🤖 AI Summary
This work addresses the challenge of simultaneously modeling Lennard-Jones (LJ) and electrostatic interactions with high accuracy while accounting for molecular rigid-body rotation in solvation free energy calculations. We propose a novel thermodynamic integration (TI) method based on a neural network potential (NNP) employing a three-body representation. Crucially, Hamiltonian interpolation is defined at the sample-distribution level, ensuring that the NNP strictly satisfies equilibrium physical constraints at every TI step. Our approach achieves, for the first time, joint continuous coupling of LJ and electrostatic terms and explicitly incorporates molecular rigid-body rotation. Integrated with molecular dynamics sampling and high-precision TI integration, the method significantly improves free energy prediction accuracy on atomic-scale benchmarks—including LJ fluids and aqueous systems (e.g., methane insertion into water).

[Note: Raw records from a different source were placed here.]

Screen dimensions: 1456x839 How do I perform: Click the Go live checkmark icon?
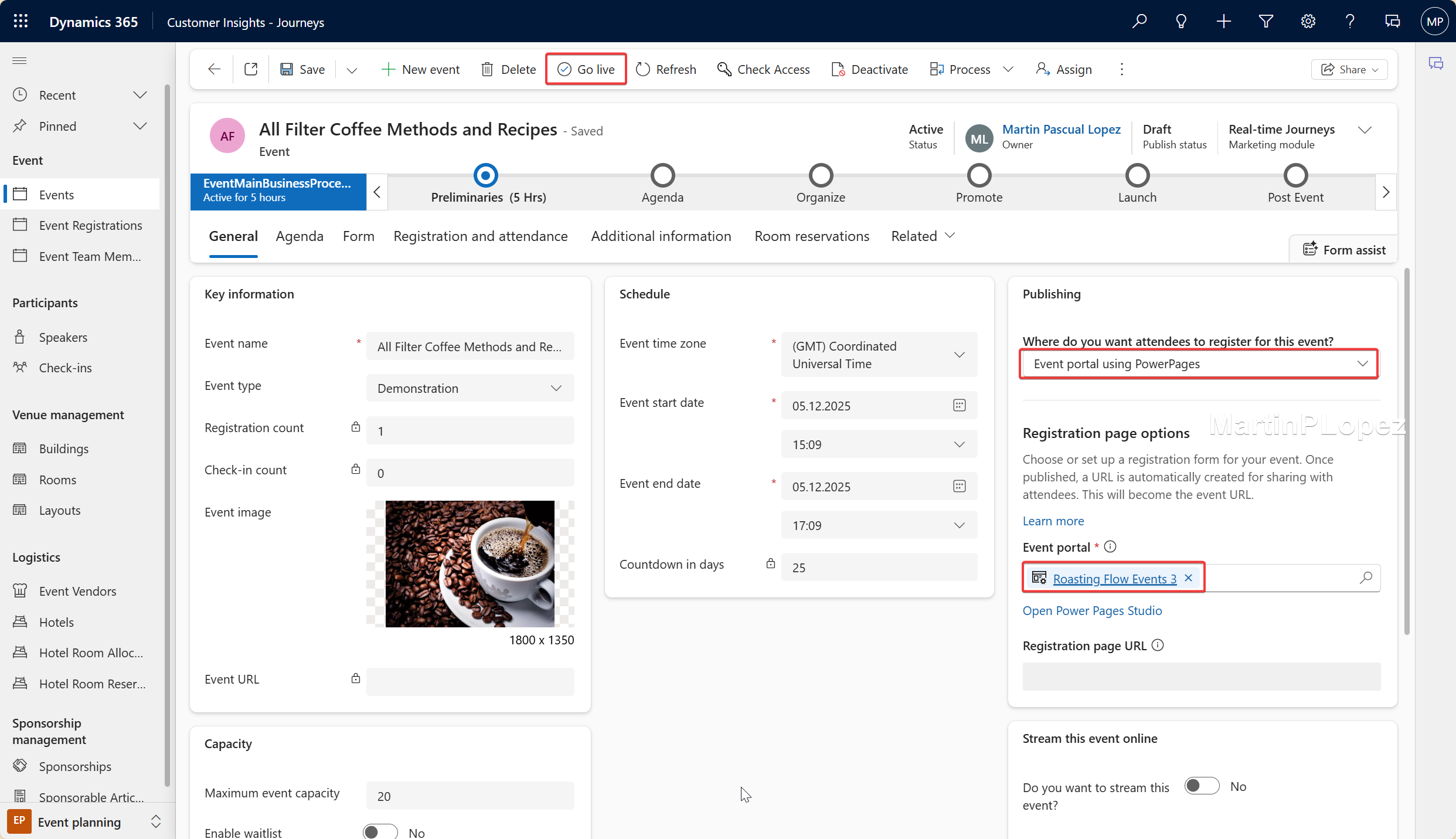[x=564, y=69]
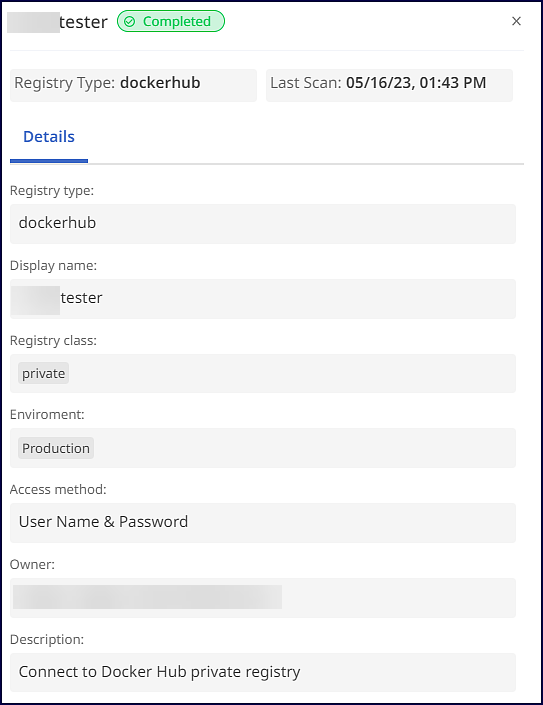The width and height of the screenshot is (543, 705).
Task: Click the private registry class tag
Action: coord(44,373)
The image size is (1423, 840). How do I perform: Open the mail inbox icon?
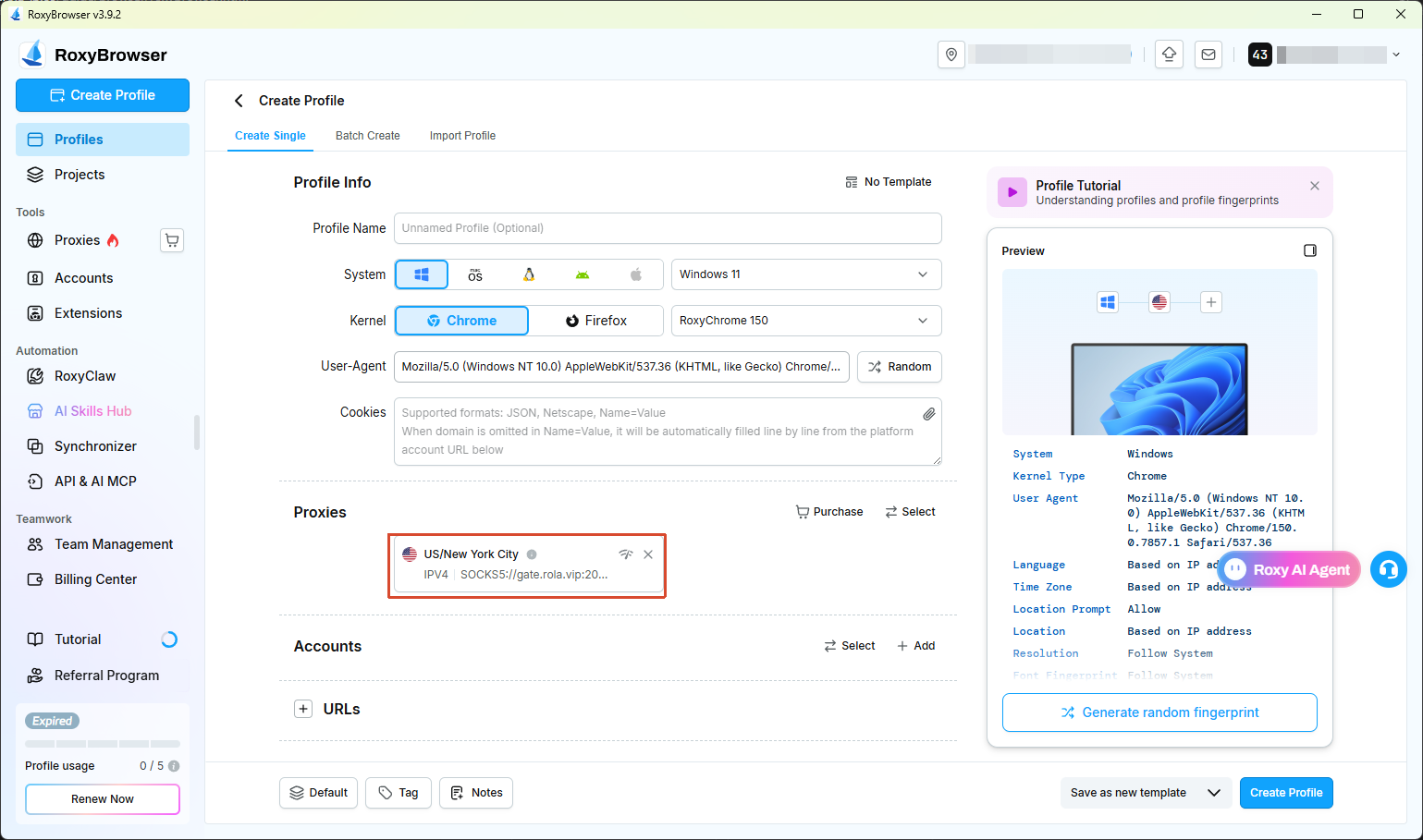point(1208,55)
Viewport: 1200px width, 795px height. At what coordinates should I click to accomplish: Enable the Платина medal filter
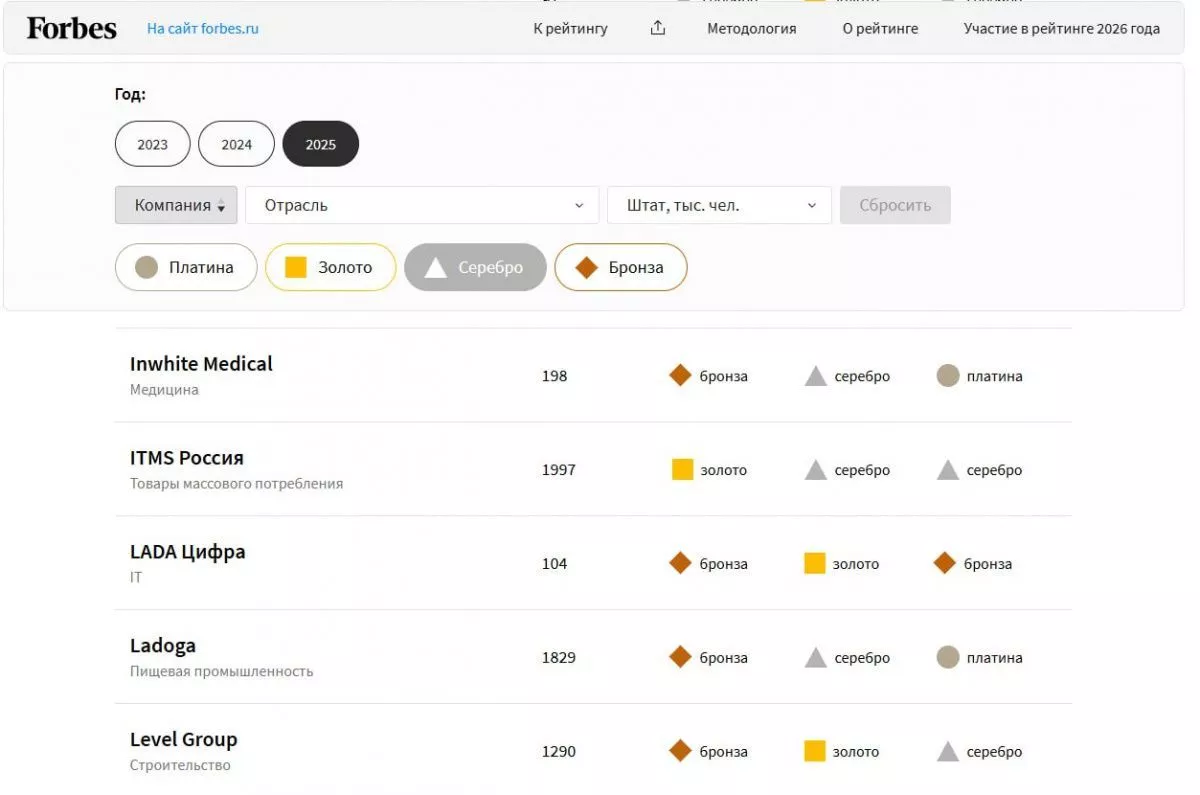pos(185,267)
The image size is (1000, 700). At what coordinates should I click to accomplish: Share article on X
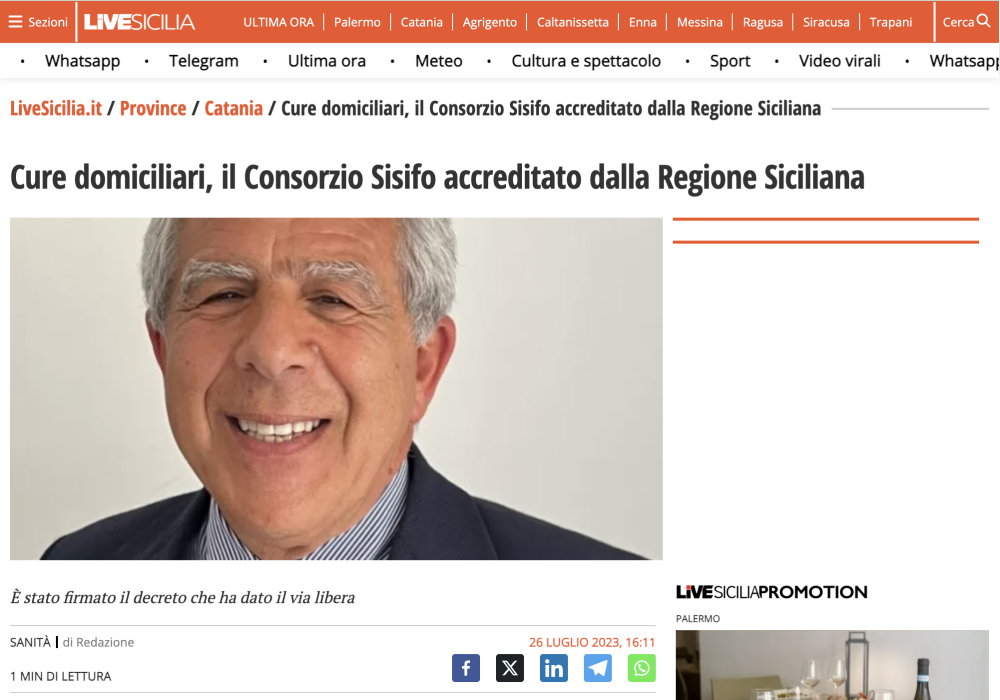click(510, 668)
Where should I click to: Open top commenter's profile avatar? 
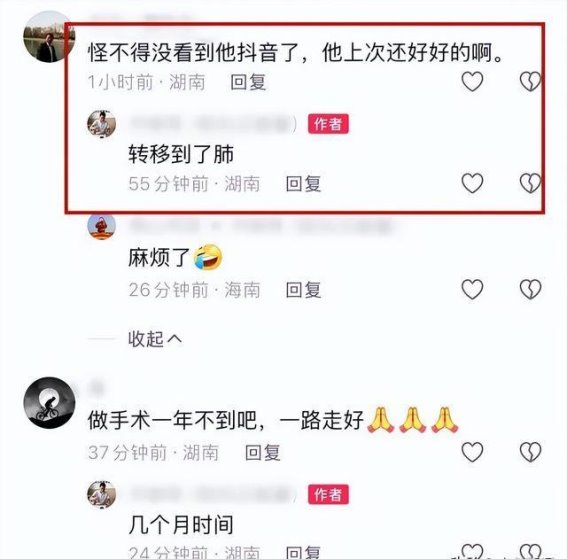(x=49, y=37)
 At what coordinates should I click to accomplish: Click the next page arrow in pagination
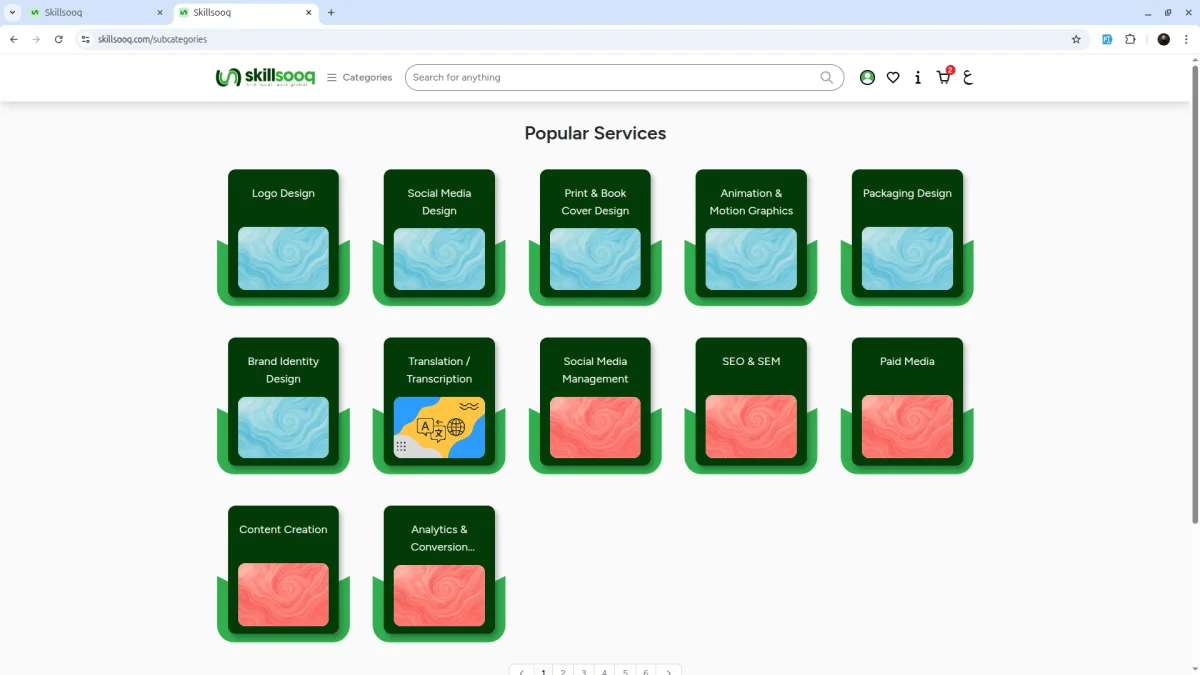(669, 671)
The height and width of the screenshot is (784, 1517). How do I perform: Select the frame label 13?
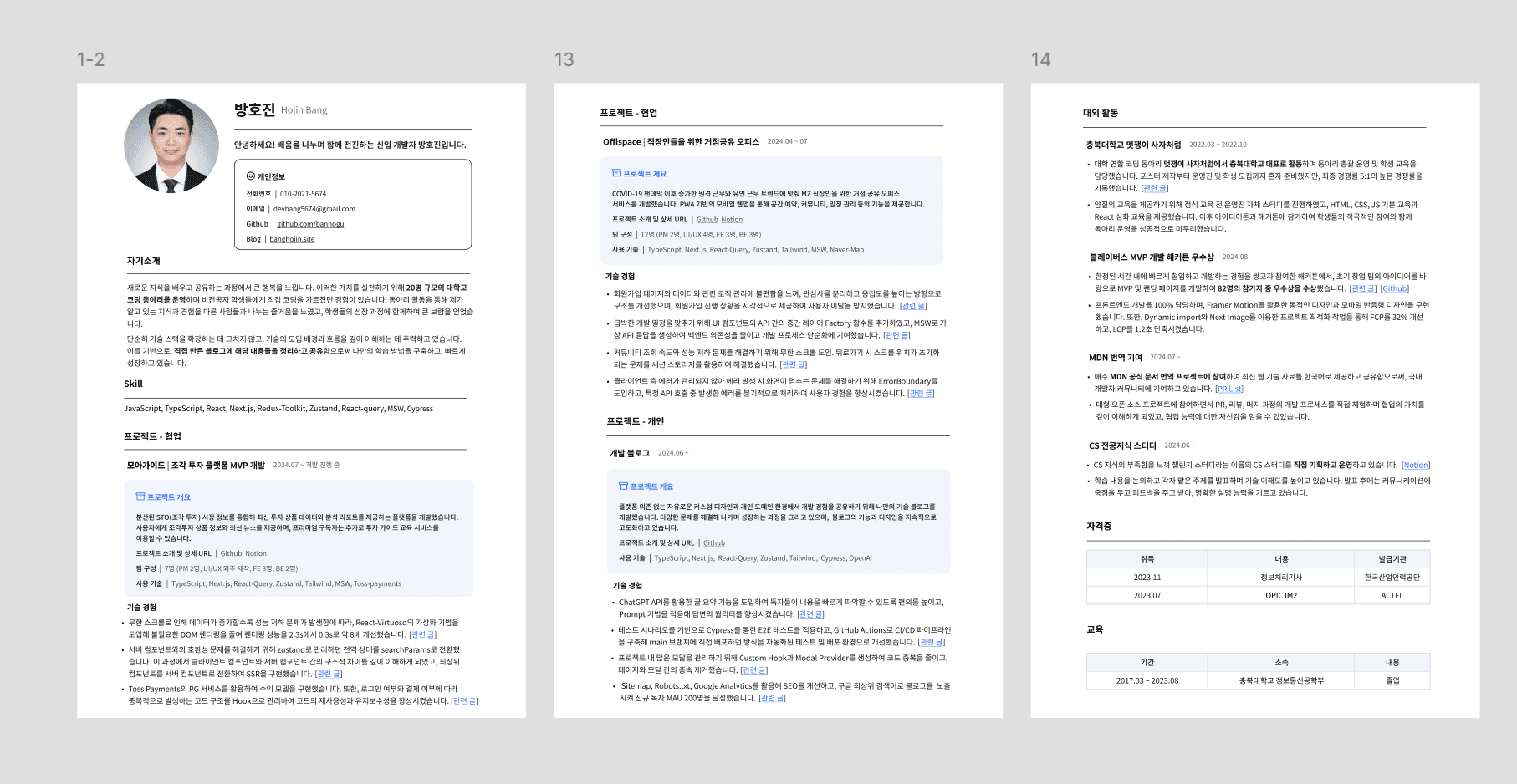click(x=564, y=59)
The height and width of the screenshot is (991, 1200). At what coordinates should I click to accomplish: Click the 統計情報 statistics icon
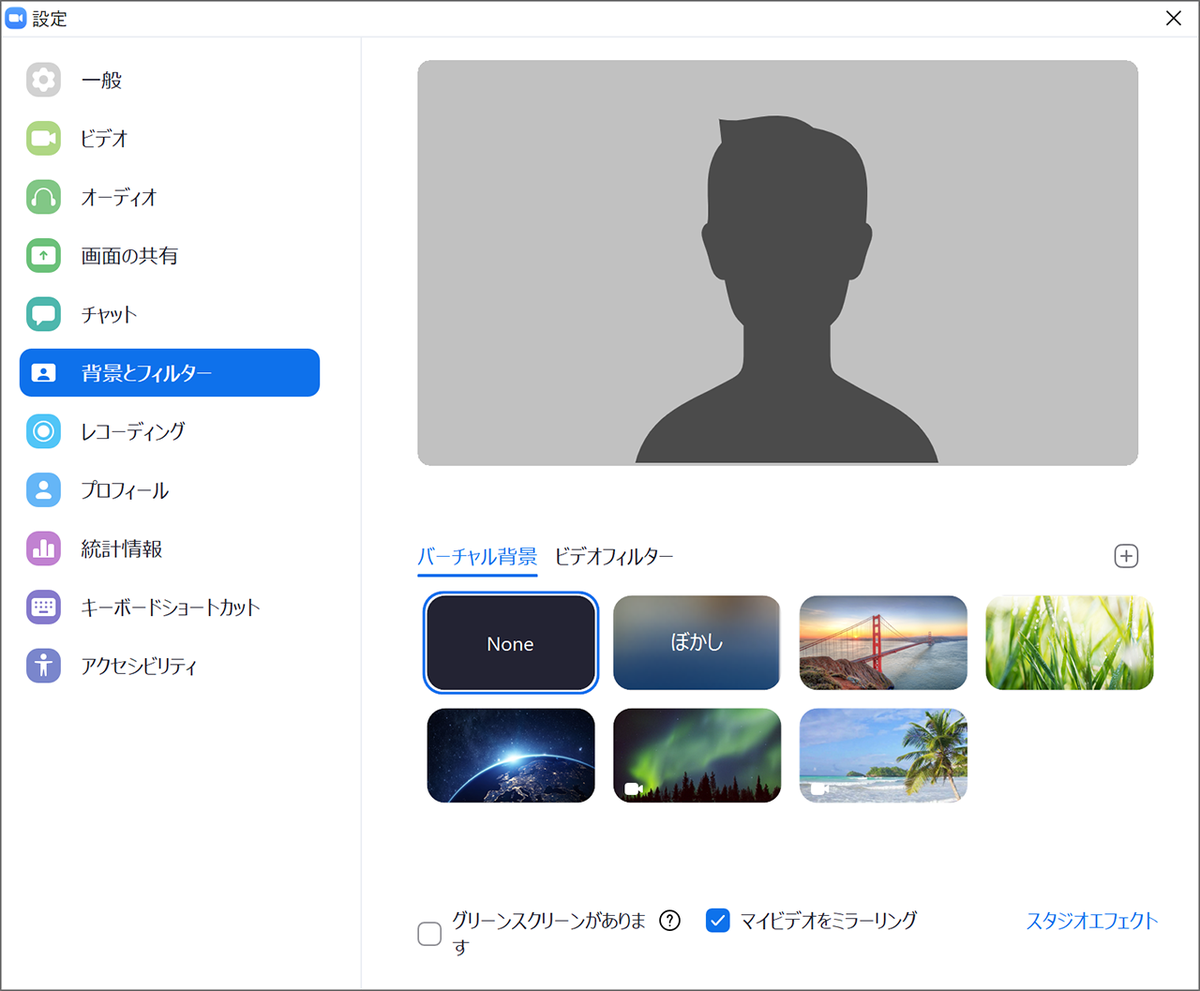(x=44, y=548)
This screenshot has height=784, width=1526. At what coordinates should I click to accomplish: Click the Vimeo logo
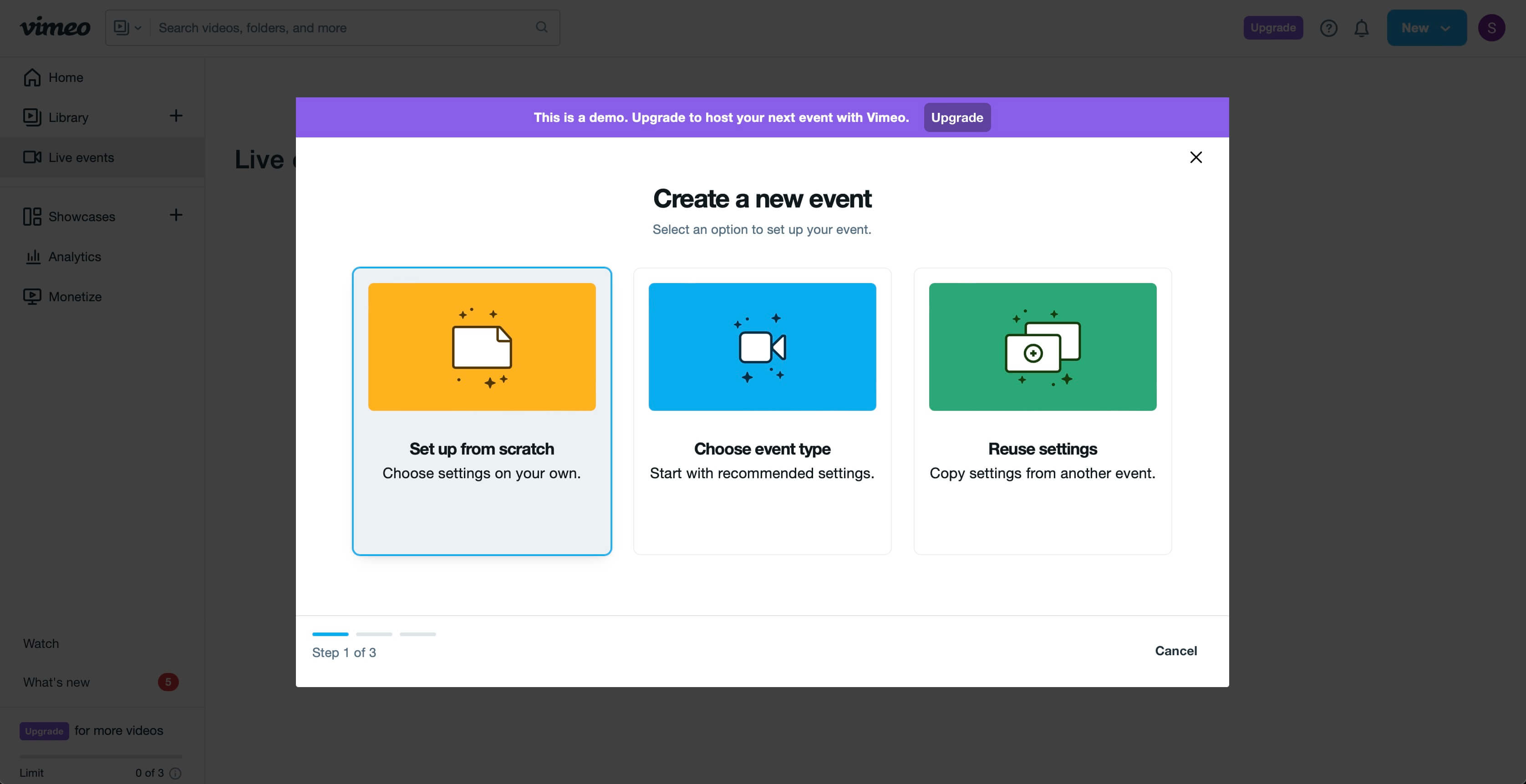click(x=55, y=28)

This establishes a new paradigm for efficient, high-fidelity simulation of complex solvation processes.
📝 Abstract
We present a method for computing free-energy differences using thermodynamic integration with a neural network potential that interpolates between two target Hamiltonians. The interpolation is defined at the sample distribution level, and the neural network potential is optimized to match the corresponding equilibrium potential at every intermediate time step. Once the interpolating potentials and samples are well-aligned, the free-energy difference can be estimated using (neural) thermodynamic integration. To target molecular systems, we simultaneously couple Lennard-Jones and electrostatic interactions and model the rigid-body rotation of molecules. We report accurate results for several benchmark systems: a Lennard-Jones particle in a Lennard-Jones fluid, as well as the insertion of both water and methane solutes in a water solvent at atomistic resolution using a simple three-body neural-network potential.